I’ve had three cups of coffee today. I shouldn’t have another one, but I want one. Am I craving the coffee or the ritual? The warm mug in my hand, the hot liquid gliding over my tongue and down my throat. I bet if I make another cup I won’t drink it all. What a wast of a K-cup!
I got on the scale this morning and the number I saw was much lower than it should be. When I stepped off, the error indicator appeared on the screen. I stepped on again, and I got a number that was higher than I wanted. No error message.I need to cut out the unnecessary sugar, and I need to workout every day.

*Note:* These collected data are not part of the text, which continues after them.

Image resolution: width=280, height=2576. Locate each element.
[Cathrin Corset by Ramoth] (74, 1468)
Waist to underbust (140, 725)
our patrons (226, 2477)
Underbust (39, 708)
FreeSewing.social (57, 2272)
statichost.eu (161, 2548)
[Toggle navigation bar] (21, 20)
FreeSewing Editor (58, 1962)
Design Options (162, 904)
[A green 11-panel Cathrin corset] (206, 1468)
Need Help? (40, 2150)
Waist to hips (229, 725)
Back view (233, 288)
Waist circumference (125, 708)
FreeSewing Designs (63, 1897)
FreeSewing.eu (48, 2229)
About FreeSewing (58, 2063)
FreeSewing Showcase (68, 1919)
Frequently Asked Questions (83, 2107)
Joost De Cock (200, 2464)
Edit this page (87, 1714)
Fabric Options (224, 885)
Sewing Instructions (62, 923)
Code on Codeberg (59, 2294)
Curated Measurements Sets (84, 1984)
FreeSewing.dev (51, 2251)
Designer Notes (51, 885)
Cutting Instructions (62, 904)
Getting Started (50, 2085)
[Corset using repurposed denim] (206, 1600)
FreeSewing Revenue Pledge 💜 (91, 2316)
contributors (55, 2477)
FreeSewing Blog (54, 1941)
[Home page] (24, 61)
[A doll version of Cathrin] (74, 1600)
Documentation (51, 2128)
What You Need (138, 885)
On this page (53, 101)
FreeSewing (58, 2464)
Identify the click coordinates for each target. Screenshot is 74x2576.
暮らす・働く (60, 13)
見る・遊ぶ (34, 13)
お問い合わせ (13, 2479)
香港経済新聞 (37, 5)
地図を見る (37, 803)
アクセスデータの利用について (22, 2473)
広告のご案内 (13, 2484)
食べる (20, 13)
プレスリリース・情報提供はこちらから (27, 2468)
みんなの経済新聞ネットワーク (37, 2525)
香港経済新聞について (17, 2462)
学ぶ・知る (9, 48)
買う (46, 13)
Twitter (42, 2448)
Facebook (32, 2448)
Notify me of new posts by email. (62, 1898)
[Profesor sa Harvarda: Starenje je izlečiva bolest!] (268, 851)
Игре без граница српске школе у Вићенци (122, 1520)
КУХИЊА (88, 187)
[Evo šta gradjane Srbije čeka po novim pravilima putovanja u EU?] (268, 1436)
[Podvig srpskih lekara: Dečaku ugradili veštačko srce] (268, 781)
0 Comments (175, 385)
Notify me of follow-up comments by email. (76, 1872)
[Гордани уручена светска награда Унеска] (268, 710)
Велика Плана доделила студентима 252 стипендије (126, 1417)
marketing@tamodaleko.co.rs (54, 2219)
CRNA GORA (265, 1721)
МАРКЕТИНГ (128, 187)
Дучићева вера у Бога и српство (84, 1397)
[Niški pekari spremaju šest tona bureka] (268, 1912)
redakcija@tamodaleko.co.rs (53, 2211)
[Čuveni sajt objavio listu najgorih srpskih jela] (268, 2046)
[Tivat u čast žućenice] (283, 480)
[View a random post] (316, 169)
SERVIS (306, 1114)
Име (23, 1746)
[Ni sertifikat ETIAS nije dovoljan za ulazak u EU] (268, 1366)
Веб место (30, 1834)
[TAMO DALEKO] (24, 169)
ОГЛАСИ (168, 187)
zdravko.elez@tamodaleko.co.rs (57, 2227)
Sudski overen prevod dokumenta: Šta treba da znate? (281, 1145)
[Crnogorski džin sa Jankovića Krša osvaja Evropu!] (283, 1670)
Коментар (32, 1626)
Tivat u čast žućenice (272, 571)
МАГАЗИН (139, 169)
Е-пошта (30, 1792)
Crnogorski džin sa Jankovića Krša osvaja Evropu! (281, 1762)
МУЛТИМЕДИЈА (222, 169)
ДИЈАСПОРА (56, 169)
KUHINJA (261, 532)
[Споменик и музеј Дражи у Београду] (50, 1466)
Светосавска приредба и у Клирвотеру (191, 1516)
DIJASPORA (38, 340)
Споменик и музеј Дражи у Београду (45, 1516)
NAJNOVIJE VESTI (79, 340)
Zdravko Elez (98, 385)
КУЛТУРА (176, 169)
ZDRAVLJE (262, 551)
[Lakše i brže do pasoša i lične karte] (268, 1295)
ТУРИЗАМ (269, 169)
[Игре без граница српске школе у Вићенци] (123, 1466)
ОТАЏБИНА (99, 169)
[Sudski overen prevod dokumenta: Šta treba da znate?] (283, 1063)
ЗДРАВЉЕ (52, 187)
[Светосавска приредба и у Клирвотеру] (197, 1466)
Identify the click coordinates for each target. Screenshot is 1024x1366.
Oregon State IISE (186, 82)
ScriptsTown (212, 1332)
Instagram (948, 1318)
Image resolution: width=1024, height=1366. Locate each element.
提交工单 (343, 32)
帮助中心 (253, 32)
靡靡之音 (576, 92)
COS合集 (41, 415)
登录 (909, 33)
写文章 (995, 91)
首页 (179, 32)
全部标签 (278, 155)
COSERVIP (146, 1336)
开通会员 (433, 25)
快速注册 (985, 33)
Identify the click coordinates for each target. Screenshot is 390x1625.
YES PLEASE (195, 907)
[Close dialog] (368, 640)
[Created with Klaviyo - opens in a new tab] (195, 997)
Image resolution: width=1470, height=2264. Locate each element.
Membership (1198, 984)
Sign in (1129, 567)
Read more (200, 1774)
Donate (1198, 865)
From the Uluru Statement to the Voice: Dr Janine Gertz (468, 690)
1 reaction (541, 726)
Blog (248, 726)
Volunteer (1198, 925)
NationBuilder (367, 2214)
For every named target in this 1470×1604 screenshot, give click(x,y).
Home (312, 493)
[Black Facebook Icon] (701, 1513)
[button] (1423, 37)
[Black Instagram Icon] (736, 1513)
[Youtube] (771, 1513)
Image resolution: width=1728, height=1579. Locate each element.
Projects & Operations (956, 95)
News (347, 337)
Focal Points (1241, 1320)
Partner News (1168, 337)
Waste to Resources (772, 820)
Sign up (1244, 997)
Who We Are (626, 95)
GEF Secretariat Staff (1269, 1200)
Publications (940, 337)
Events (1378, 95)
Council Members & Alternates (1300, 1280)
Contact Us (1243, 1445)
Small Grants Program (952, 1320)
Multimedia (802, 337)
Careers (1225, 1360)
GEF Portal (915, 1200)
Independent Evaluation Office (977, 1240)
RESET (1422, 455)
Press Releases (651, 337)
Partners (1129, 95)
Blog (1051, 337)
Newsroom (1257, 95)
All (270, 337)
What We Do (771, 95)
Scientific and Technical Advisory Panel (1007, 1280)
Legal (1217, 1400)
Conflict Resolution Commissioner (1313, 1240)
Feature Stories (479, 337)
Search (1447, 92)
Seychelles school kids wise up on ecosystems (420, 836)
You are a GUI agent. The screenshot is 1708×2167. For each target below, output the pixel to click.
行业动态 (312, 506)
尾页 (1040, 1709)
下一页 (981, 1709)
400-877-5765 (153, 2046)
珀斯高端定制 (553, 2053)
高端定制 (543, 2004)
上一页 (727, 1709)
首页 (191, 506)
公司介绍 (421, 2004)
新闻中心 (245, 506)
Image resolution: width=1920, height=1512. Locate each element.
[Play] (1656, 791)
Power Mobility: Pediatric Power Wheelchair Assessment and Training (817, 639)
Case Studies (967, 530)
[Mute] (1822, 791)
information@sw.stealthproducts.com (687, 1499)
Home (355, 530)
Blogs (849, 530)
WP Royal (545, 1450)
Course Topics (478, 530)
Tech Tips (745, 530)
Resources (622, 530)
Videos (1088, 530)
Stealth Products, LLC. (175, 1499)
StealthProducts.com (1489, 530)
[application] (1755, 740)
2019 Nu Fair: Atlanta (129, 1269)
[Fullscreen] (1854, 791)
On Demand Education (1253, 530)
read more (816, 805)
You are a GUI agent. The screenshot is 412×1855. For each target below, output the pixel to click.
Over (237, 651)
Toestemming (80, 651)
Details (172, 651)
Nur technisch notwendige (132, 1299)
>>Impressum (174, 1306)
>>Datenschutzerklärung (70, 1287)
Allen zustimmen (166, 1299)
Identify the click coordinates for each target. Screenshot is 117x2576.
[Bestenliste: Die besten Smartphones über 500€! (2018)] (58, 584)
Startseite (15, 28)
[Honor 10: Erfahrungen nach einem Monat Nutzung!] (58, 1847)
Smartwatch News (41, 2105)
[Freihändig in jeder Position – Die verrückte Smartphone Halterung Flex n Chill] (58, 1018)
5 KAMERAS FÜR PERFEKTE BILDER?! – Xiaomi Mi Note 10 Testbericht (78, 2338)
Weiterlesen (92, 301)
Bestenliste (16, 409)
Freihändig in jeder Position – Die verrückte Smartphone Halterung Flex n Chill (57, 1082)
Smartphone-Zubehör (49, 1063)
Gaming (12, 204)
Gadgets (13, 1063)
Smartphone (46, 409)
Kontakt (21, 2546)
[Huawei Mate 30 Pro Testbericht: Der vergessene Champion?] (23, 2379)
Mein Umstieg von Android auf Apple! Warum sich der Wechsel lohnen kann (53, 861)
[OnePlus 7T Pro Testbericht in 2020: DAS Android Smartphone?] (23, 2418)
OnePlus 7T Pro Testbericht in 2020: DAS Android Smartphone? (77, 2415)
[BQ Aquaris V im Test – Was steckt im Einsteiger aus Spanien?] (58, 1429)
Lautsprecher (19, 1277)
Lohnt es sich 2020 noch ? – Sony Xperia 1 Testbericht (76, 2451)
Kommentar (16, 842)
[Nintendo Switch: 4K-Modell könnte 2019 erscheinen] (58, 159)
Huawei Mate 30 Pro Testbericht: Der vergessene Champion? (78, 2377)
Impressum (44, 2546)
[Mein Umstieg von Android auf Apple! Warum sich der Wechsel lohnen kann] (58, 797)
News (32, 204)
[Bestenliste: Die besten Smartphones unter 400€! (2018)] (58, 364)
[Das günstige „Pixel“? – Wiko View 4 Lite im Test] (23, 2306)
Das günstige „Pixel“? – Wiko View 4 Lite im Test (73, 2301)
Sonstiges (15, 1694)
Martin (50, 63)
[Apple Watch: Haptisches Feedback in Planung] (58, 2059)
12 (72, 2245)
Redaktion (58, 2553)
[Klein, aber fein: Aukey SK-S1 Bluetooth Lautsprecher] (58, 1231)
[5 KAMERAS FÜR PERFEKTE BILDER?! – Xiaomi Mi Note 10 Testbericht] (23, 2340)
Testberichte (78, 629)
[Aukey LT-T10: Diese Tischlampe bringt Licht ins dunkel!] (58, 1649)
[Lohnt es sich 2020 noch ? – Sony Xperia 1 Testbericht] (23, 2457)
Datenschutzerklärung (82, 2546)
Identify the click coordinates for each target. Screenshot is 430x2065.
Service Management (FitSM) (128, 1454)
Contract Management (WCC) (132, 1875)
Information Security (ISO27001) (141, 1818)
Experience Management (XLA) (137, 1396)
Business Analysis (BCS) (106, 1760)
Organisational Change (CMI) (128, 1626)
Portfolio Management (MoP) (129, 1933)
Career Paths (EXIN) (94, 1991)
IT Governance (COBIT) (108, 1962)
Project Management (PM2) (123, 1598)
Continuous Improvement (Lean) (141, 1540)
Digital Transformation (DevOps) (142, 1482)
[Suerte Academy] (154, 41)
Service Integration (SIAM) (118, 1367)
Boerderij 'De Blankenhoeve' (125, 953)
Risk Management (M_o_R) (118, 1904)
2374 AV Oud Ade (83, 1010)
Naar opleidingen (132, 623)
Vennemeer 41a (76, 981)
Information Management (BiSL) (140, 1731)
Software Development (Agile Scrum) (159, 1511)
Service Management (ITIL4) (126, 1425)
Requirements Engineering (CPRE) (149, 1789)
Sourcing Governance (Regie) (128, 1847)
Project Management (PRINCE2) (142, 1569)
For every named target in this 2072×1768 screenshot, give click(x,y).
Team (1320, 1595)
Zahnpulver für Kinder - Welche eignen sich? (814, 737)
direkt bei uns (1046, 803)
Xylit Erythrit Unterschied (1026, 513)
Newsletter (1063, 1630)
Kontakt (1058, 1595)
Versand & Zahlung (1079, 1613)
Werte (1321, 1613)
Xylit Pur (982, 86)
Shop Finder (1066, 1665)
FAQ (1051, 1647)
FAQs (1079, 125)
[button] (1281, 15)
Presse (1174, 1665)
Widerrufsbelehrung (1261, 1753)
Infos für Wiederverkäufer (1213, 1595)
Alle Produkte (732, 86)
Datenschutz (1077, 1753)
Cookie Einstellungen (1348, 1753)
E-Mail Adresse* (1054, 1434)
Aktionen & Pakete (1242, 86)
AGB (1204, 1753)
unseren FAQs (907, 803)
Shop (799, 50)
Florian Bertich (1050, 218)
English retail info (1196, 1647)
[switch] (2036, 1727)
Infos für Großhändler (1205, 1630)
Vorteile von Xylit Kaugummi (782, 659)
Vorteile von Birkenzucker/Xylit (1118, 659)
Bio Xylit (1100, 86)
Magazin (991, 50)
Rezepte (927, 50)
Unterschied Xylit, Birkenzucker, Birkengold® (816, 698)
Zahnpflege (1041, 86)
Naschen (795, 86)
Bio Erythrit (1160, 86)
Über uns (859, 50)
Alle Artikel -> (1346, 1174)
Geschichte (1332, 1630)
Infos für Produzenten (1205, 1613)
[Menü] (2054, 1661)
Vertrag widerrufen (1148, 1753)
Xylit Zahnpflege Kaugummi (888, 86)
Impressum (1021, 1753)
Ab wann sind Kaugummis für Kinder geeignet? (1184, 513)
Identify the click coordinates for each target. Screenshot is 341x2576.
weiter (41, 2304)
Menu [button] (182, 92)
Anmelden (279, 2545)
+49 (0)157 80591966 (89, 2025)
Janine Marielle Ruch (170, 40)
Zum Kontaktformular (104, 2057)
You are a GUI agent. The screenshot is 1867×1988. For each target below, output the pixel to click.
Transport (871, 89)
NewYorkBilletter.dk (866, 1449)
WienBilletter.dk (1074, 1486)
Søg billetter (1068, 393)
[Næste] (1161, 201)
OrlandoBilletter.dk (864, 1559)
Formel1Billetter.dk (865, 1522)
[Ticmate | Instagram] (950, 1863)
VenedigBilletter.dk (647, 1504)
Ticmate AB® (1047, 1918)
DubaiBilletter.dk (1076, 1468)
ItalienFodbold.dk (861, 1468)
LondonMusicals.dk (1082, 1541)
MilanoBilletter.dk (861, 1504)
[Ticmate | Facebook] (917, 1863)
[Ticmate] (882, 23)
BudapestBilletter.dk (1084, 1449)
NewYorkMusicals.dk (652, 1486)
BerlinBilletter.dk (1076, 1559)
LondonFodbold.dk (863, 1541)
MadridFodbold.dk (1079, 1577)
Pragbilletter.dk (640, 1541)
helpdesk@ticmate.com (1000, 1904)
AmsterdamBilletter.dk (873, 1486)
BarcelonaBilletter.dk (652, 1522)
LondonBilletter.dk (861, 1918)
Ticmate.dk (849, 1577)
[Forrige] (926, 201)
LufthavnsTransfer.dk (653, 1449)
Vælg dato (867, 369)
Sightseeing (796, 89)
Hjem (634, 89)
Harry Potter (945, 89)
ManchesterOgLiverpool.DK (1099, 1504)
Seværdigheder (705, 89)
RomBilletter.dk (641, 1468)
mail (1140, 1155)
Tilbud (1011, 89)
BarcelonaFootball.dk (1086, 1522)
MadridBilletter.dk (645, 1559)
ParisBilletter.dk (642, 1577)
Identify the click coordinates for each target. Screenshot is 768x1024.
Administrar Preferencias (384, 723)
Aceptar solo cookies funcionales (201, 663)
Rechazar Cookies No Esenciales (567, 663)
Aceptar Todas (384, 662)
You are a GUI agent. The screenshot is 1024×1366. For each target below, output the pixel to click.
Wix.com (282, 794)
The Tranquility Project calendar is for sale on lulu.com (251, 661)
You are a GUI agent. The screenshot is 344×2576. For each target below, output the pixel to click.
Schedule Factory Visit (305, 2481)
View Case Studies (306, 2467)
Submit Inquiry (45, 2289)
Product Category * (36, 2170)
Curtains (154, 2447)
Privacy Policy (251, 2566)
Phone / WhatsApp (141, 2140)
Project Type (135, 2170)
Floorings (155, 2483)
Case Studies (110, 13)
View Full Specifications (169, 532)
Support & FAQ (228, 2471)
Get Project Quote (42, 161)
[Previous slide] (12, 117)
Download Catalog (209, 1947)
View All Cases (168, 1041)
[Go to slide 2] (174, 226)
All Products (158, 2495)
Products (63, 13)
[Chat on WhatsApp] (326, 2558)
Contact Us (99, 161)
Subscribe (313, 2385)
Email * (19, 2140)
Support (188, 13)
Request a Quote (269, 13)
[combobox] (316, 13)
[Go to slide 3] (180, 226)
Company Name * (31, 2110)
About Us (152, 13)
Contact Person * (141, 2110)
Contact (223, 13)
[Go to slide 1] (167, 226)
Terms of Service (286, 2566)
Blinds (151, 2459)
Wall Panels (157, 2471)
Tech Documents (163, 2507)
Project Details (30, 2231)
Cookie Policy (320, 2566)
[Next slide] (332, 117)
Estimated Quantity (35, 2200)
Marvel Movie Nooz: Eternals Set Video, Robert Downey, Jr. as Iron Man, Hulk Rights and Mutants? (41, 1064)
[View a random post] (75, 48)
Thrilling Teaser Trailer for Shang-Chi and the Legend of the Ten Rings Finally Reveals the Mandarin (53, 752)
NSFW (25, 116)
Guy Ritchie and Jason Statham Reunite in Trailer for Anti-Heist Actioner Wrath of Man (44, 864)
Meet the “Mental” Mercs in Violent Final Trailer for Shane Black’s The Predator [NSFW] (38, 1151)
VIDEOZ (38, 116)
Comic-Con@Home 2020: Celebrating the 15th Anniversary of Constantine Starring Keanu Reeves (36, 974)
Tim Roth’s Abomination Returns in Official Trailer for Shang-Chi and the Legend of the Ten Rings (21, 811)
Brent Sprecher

I’m still contemplating a cup of coffee.
Do you ever feel like you live in a bubble, or a snow globe? Sometimes I feel like I’m trapped in my circumstances. Do I mean trapped by my circumstances? I understand why people do stupid things that wreck their lives like cheating on a spouse or taking drugs. Life can be monotonous. We have to do basically the same things everyday just to keep ourselves alive, and for those of us who have dreams of doing something great or important, we have to do more. So you work and eat and pay bills so you don’t end up homeless. After that you do these extra things, like writing blogs, to try to make yourself great. Is it worth it? What if your dreams never come true? I guess you can at least say that life was a little more interesting because of all the extra effort you put into it.
I’m still thinking about coffee. It has no calories.
I like going to bed a night. The bed is a safe place. I have my husband at my side, my chocolate lab/pit bull puppy at my feet, and our chihuahua at my head. It’s not comfortable, but it ‘s safe.
I have two goals for this evening: Do at least 20 minutes of aerobic exercise, and stop fooling with the iPhone or iPad for the night at 8:00. I think that will help me sleep better. The coffee I’m about to have is not going to help at all.
I have a million pictures of my “puppy”. She’s a little over a year old and still acts like a puppy. So I call her a puppy.